It's about CMU's research called "Natural Programming", which is just their fancy way of saying "trying make programming languages and environments more usable." It has NOTHING to do with using natural language to program!
It is very difficult to write a context-free programming language, let alone a natural one! when we speak, everything is meant relative to the current context. There is no way that a mathematical abstraction can be made out of that, unless really powerful computers can try every production possible in the same time (thinking about quantum computers).
We humans don't even talk logically at times (logically in the mathematical sense). We say one thing, we mean another one. One of the most difficult things for new students is to get used to the strictly mathematical nature of computer languages. Computer thinking requires every bit to have its special meaning in the universe. Most people choke on that. The most capable programmers are those that can hold a mental model of the application, its various parts and as a whole. These types of people can translate requirements to code very efficiently, because they can reason about a program's state better since they remember the whole program and they can immediately recognize the consequences of any programming decision.
And when one becomes familiar enough with the way the computer works, then the verbosity really gets in the way.
What we need is a development environment that can reason about the state of the program. That's the root of all problems. Embedding state information in a program is something I haven't seen in any language. Most languages, if not all, work in the assumption that anything can happen anytime, and they don't have state constraints, thus allowing the programmer to make mistakes that could be cought in compile time.
The world will always need people who understand that asking for the last digit of Pi isn't a worthwhile request.
"Computer, sort this list of names, then beat me at chess without moving your queen, then formulate a method of reversing entropy." "Computer, tell me a joke."
If natural language aims at letting users tell the computer what to do in the terms they think about their tasks, the computer needs to be aware/intelligent to understand the requests. Otherwise there's always going to be a manual describing what you can and can't ask and how/how not to ask it. And people won't read manuals, they'll write programs that don't work.
And then, you and I will *finally* get programming jobs. :)
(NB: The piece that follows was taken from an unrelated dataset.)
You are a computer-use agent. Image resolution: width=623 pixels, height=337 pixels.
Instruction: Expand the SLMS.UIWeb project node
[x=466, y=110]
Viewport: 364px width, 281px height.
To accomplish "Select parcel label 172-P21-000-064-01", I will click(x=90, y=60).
"A witty saying proves nothing." ~Voltaire
"d'Oh!" ~Homer
One thing I like about Brad Meyers is that he's a strong programmer, as well as an excellent researcher, so he had a first-hand understanding of the real-world issues involved in programming languages and user interface architecture, unlike many academics who talk a lot of theory but never get their hands dirty. Brad Meyers understands where the rubber hits the road, and how important it is to have good tires.
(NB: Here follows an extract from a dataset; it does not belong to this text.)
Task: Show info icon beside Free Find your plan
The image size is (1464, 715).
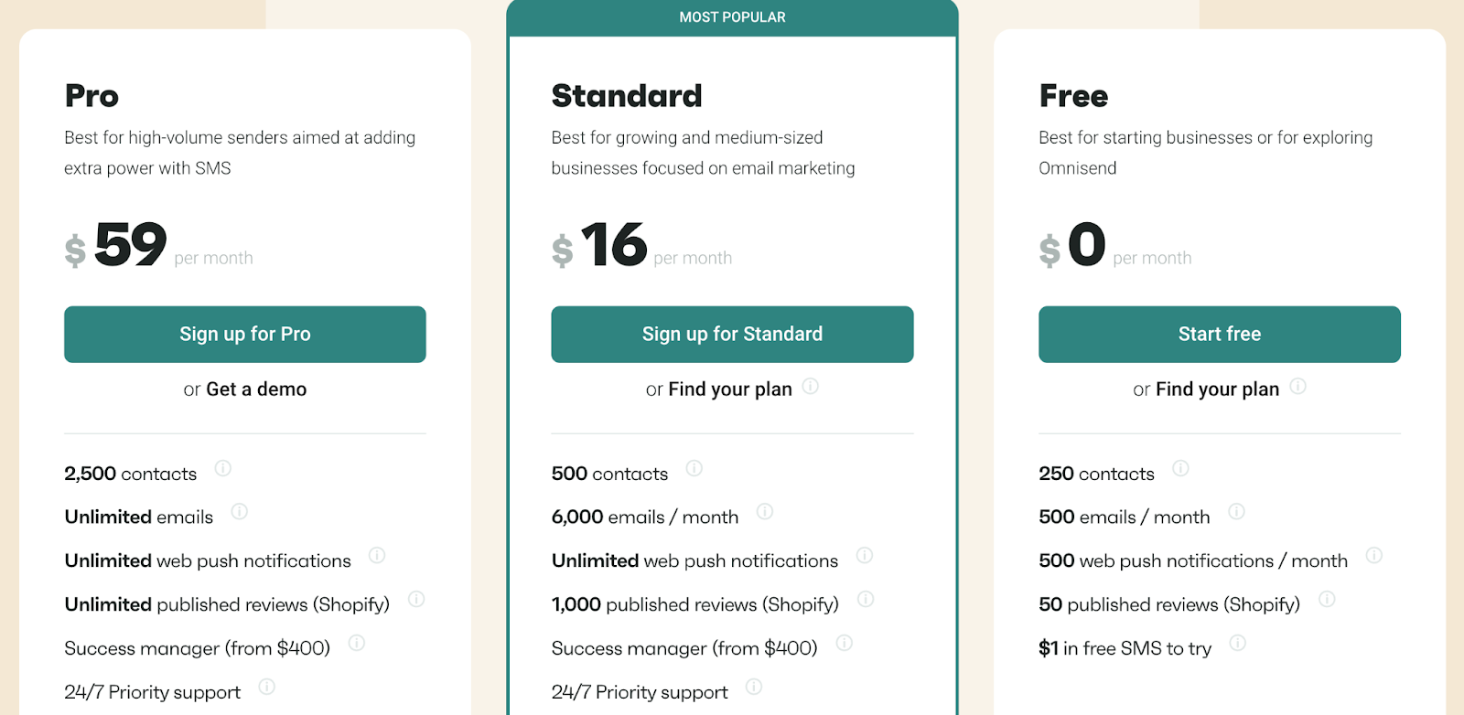Action: 1297,387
At the time I worked on it, Garnet didn't have pretty graphics like Flash, but the underlying programming system had some advanced features that are sorely lacking from most modern user interface development environments.
Laszlo is an modern open source GUI programming system, with many of Garnet's advanced "natural programming" features like prototypes and constraints. Laszlo currently uses Flash as its virtual machine, but it's a much higher level way to program dynamic interactive web based applications, without using the proprietary Flash authoring tool.
Garnet had a true prototype based OOP system (somewhat like Self), which is great for gui programming, because guis have so many objects that look and behave like each other except for a few little customizations (like the layout, graphical style, data source and call-back behavior).
Garnet also had an automatic constraint system, which enabled you to simply define any attribute as a formula that depend on other attributes, without needing to worry about how and when the values were calculated. Garnet's constraint system automatically figured out the dependences of each formula, and automatically and efficiently recalculated and cached any values that needed to be updated, but only when necessary.
With constraints, you can make a button inside a window, and define its left edge to be ((parent.width - self.width) / 2), and it will automatically remain horizontally centered in the window from then on, without you (the programmer) having to worry about what to do when the parent window's size changes.
Without constraints, you have to manually write all the code that changes the button position whenever the window size changes, which results in code scattered all over the place in different classes and handlers and intermediate objects.
Constraints are much easier to use and more general purpose than resize handlers, springs and struts, complex MVC updating schemes, and other Rube Goldberg devices.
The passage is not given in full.